_Task prompt:_ Rewrite every line of the entries below as one numbered list, leaving out any blank lines.
## BEGIN Records for this exercise
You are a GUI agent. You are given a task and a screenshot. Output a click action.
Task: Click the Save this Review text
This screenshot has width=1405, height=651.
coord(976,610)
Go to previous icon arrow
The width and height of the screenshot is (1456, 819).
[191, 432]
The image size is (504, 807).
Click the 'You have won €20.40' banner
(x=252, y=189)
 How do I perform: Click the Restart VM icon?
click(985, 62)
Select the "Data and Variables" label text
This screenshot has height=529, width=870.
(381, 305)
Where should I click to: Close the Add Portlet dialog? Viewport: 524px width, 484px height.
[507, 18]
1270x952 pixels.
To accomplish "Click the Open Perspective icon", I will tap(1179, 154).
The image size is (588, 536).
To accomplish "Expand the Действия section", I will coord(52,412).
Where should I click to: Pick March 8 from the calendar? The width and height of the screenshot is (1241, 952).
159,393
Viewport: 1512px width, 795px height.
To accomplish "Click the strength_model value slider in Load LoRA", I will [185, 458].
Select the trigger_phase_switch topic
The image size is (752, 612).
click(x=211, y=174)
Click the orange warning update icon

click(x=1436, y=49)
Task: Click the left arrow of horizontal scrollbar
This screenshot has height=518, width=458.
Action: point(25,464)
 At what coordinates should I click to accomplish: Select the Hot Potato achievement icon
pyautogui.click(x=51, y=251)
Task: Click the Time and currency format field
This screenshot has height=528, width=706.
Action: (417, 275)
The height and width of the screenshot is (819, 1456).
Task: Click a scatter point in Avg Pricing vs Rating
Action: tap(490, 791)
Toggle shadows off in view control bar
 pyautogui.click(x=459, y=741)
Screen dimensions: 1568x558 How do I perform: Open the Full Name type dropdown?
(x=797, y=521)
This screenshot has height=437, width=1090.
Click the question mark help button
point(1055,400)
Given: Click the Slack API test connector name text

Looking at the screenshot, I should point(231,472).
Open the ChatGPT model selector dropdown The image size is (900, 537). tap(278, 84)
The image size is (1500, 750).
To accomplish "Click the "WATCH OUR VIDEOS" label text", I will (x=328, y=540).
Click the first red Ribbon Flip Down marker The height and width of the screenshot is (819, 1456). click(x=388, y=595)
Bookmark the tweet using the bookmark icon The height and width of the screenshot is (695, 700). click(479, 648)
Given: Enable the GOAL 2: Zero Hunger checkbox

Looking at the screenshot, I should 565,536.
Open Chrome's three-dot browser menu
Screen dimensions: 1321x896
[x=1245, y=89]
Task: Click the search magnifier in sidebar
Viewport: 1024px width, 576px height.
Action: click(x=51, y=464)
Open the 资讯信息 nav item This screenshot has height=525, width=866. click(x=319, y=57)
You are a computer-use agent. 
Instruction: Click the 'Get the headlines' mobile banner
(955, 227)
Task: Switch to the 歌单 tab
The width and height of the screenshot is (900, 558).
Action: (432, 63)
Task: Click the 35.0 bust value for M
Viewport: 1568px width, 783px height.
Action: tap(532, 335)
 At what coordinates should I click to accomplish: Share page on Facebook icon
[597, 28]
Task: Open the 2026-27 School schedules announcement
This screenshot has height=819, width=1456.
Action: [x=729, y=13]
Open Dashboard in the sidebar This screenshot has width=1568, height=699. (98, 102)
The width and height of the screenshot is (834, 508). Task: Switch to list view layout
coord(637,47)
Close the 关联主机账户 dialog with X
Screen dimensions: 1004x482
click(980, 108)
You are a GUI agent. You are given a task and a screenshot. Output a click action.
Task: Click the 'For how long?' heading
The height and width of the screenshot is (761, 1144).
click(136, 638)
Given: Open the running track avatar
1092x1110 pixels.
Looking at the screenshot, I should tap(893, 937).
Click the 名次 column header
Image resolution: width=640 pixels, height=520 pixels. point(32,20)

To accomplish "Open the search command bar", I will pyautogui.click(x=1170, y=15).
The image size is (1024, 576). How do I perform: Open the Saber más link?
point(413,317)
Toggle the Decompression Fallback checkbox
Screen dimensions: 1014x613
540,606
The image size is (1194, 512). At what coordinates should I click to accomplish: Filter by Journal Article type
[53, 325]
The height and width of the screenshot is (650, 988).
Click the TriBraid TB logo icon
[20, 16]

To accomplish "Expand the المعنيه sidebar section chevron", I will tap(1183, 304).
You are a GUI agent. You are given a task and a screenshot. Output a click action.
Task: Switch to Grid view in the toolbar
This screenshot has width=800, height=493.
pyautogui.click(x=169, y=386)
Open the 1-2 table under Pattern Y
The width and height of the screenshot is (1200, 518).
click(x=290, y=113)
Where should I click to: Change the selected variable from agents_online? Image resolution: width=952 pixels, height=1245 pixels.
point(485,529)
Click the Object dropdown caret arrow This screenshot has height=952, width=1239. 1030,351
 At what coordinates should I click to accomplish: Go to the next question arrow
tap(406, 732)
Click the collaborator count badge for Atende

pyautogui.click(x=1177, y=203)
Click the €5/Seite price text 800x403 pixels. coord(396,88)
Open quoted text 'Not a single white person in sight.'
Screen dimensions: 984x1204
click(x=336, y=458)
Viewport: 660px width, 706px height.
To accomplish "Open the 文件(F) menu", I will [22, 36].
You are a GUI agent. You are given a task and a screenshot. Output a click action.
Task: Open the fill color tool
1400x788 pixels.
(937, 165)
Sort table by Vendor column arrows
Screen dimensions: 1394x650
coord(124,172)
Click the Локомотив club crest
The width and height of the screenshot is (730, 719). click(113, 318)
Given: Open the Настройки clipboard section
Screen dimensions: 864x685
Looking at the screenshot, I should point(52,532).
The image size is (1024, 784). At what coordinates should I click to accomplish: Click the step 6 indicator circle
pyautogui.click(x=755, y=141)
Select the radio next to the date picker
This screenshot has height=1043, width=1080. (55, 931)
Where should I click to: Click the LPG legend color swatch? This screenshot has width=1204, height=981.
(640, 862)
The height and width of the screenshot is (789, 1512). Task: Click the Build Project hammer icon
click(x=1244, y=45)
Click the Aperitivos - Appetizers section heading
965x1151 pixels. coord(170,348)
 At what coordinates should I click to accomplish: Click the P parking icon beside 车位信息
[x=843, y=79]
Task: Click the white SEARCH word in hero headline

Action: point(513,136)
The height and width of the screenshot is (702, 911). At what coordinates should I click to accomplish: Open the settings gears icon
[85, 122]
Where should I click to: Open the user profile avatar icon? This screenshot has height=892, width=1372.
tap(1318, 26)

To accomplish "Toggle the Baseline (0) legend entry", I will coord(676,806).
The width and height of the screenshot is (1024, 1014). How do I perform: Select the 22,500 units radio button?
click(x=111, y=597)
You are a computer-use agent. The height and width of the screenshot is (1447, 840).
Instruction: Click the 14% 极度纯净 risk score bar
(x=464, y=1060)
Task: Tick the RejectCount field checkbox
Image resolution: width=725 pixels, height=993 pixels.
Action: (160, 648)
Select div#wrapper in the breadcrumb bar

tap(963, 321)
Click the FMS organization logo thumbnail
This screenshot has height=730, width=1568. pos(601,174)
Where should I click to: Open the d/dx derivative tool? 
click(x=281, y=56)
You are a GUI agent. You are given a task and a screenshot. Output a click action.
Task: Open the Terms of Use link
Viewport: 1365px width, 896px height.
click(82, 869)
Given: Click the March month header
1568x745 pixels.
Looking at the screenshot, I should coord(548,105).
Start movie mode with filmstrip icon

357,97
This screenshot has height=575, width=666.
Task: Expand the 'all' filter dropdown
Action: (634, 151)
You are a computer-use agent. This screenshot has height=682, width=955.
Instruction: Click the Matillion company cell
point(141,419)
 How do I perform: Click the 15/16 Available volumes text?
## END Records for this exercise
_Written reply:_
1. You are a GUI agent. You are given a task and a screenshot. Output a click action.
2. Task: Click the Save this Review text
3. This screenshot has width=1405, height=651.
4. coord(976,610)
5. Go to previous icon arrow
6. The width and height of the screenshot is (1456, 819).
7. [191, 432]
8. The image size is (504, 807).
9. Click the 'You have won €20.40' banner
10. (x=252, y=189)
11.  How do I perform: Click the Restart VM icon?
12. click(985, 62)
13. Select the "Data and Variables" label text
14. This screenshot has height=529, width=870.
15. (381, 305)
16. Where should I click to: Close the Add Portlet dialog? Viewport: 524px width, 484px height.
17. [507, 18]
18. 1270x952 pixels.
19. To accomplish "Click the Open Perspective icon", I will tap(1179, 154).
20. The image size is (588, 536).
21. To accomplish "Expand the Действия section", I will coord(52,412).
22. Where should I click to: Pick March 8 from the calendar? The width and height of the screenshot is (1241, 952).
23. 159,393
24. Viewport: 1512px width, 795px height.
25. To accomplish "Click the strength_model value slider in Load LoRA", I will [185, 458].
26. Select the trigger_phase_switch topic
27. The image size is (752, 612).
28. click(x=211, y=174)
29. Click the orange warning update icon
30. click(x=1436, y=49)
31. Task: Click the left arrow of horizontal scrollbar
32. This screenshot has height=518, width=458.
33. Action: point(25,464)
34.  At what coordinates should I click to accomplish: Select the Hot Potato achievement icon
35. pyautogui.click(x=51, y=251)
36. Task: Click the Time and currency format field
37. This screenshot has height=528, width=706.
38. Action: (417, 275)
39. The height and width of the screenshot is (819, 1456).
40. Task: Click a scatter point in Avg Pricing vs Rating
41. Action: tap(490, 791)
42. Toggle shadows off in view control bar
43.  pyautogui.click(x=459, y=741)
44. Screen dimensions: 1568x558 How do I perform: Open the Full Name type dropdown?
45. (x=797, y=521)
46. This screenshot has height=437, width=1090.
47. Click the question mark help button
48. point(1055,400)
49. Given: Click the Slack API test connector name text
50. Looking at the screenshot, I should point(231,472).
51. Open the ChatGPT model selector dropdown The image size is (900, 537). tap(278, 84)
52. The image size is (1500, 750).
53. To accomplish "Click the "WATCH OUR VIDEOS" label text", I will (x=328, y=540).
54. Click the first red Ribbon Flip Down marker The height and width of the screenshot is (819, 1456). click(x=388, y=595)
55. Bookmark the tweet using the bookmark icon The height and width of the screenshot is (695, 700). click(479, 648)
56. Given: Enable the GOAL 2: Zero Hunger checkbox
57. Looking at the screenshot, I should 565,536.
58. Open Chrome's three-dot browser menu
59. Screen dimensions: 1321x896
60. [x=1245, y=89]
61. Task: Click the search magnifier in sidebar
62. Viewport: 1024px width, 576px height.
63. Action: click(x=51, y=464)
64. Open the 资讯信息 nav item This screenshot has height=525, width=866. click(x=319, y=57)
65. You are a computer-use agent. 
66. Instruction: Click the 'Get the headlines' mobile banner
67. (955, 227)
68. Task: Switch to the 歌单 tab
69. The width and height of the screenshot is (900, 558).
70. Action: (432, 63)
71. Task: Click the 35.0 bust value for M
72. Viewport: 1568px width, 783px height.
73. Action: tap(532, 335)
74.  At what coordinates should I click to accomplish: Share page on Facebook icon
75. [597, 28]
76. Task: Open the 2026-27 School schedules announcement
77. This screenshot has height=819, width=1456.
78. Action: [x=729, y=13]
79. Open Dashboard in the sidebar This screenshot has width=1568, height=699. (98, 102)
80. The width and height of the screenshot is (834, 508). Task: Switch to list view layout
81. coord(637,47)
82. Close the 关联主机账户 dialog with X
83. Screen dimensions: 1004x482
84. click(980, 108)
85. You are a GUI agent. You are given a task and a screenshot. Output a click action.
86. Task: Click the 'For how long?' heading
87. The height and width of the screenshot is (761, 1144).
88. click(136, 638)
89. Given: Open the running track avatar
90. 1092x1110 pixels.
91. Looking at the screenshot, I should tap(893, 937).
92. Click the 名次 column header
93. Image resolution: width=640 pixels, height=520 pixels. point(32,20)
94. To accomplish "Open the search command bar", I will pyautogui.click(x=1170, y=15).
95. The image size is (1024, 576). How do I perform: Open the Saber más link?
96. point(413,317)
97. Toggle the Decompression Fallback checkbox
98. Screen dimensions: 1014x613
99. 540,606
100. The image size is (1194, 512). At what coordinates should I click to accomplish: Filter by Journal Article type
101. [53, 325]
102. The height and width of the screenshot is (650, 988).
103. Click the TriBraid TB logo icon
104. [20, 16]
105. To accomplish "Expand the المعنيه sidebar section chevron", I will tap(1183, 304).
106. You are a GUI agent. You are given a task and a screenshot. Output a click action.
107. Task: Switch to Grid view in the toolbar
108. This screenshot has width=800, height=493.
109. pyautogui.click(x=169, y=386)
110. Open the 1-2 table under Pattern Y
111. The width and height of the screenshot is (1200, 518).
112. click(x=290, y=113)
113. Where should I click to: Change the selected variable from agents_online? Image resolution: width=952 pixels, height=1245 pixels.
114. point(485,529)
115. Click the Object dropdown caret arrow This screenshot has height=952, width=1239. 1030,351
116.  At what coordinates should I click to accomplish: Go to the next question arrow
117. tap(406, 732)
118. Click the collaborator count badge for Atende
119. pyautogui.click(x=1177, y=203)
120. Click the €5/Seite price text 800x403 pixels. coord(396,88)
121. Open quoted text 'Not a single white person in sight.'
122. Screen dimensions: 984x1204
123. click(x=336, y=458)
124. Viewport: 660px width, 706px height.
125. To accomplish "Open the 文件(F) menu", I will [22, 36].
126. You are a GUI agent. You are given a task and a screenshot. Output a click action.
127. Task: Open the fill color tool
128. 1400x788 pixels.
129. (937, 165)
130. Sort table by Vendor column arrows
131. Screen dimensions: 1394x650
132. coord(124,172)
133. Click the Локомотив club crest
134. The width and height of the screenshot is (730, 719). click(113, 318)
135. Given: Open the Настройки clipboard section
136. Screen dimensions: 864x685
137. Looking at the screenshot, I should point(52,532).
138. The image size is (1024, 784). At what coordinates should I click to accomplish: Click the step 6 indicator circle
139. pyautogui.click(x=755, y=141)
140. Select the radio next to the date picker
141. This screenshot has height=1043, width=1080. (55, 931)
142. Where should I click to: Click the LPG legend color swatch? This screenshot has width=1204, height=981.
143. (640, 862)
144. The height and width of the screenshot is (789, 1512). Task: Click the Build Project hammer icon
145. click(x=1244, y=45)
146. Click the Aperitivos - Appetizers section heading
147. 965x1151 pixels. coord(170,348)
148.  At what coordinates should I click to accomplish: Click the P parking icon beside 车位信息
149. [x=843, y=79]
150. Task: Click the white SEARCH word in hero headline
151. Action: point(513,136)
152. The height and width of the screenshot is (702, 911). At what coordinates should I click to accomplish: Open the settings gears icon
153. [85, 122]
154. Where should I click to: Open the user profile avatar icon? This screenshot has height=892, width=1372.
155. tap(1318, 26)
156. To accomplish "Toggle the Baseline (0) legend entry", I will coord(676,806).
157. The width and height of the screenshot is (1024, 1014). How do I perform: Select the 22,500 units radio button?
158. click(x=111, y=597)
159. You are a computer-use agent. The height and width of the screenshot is (1447, 840).
160. Instruction: Click the 14% 极度纯净 risk score bar
161. (x=464, y=1060)
162. Task: Tick the RejectCount field checkbox
163. Image resolution: width=725 pixels, height=993 pixels.
164. Action: (160, 648)
165. Select div#wrapper in the breadcrumb bar
166. tap(963, 321)
167. Click the FMS organization logo thumbnail
168. This screenshot has height=730, width=1568. pos(601,174)
169. Where should I click to: Open the d/dx derivative tool? 
170. click(x=281, y=56)
171. You are a GUI agent. You are given a task and a screenshot. Output a click action.
172. Task: Open the Terms of Use link
173. Viewport: 1365px width, 896px height.
174. click(82, 869)
175. Given: Click the March month header
176. 1568x745 pixels.
177. Looking at the screenshot, I should coord(548,105).
178. Start movie mode with filmstrip icon
179. 357,97
180. This screenshot has height=575, width=666.
181. Task: Expand the 'all' filter dropdown
182. Action: (634, 151)
183. You are a computer-use agent. This screenshot has height=682, width=955.
184. Instruction: Click the Matillion company cell
185. point(141,419)
186.  How do I perform: Click the 15/16 Available volumes text?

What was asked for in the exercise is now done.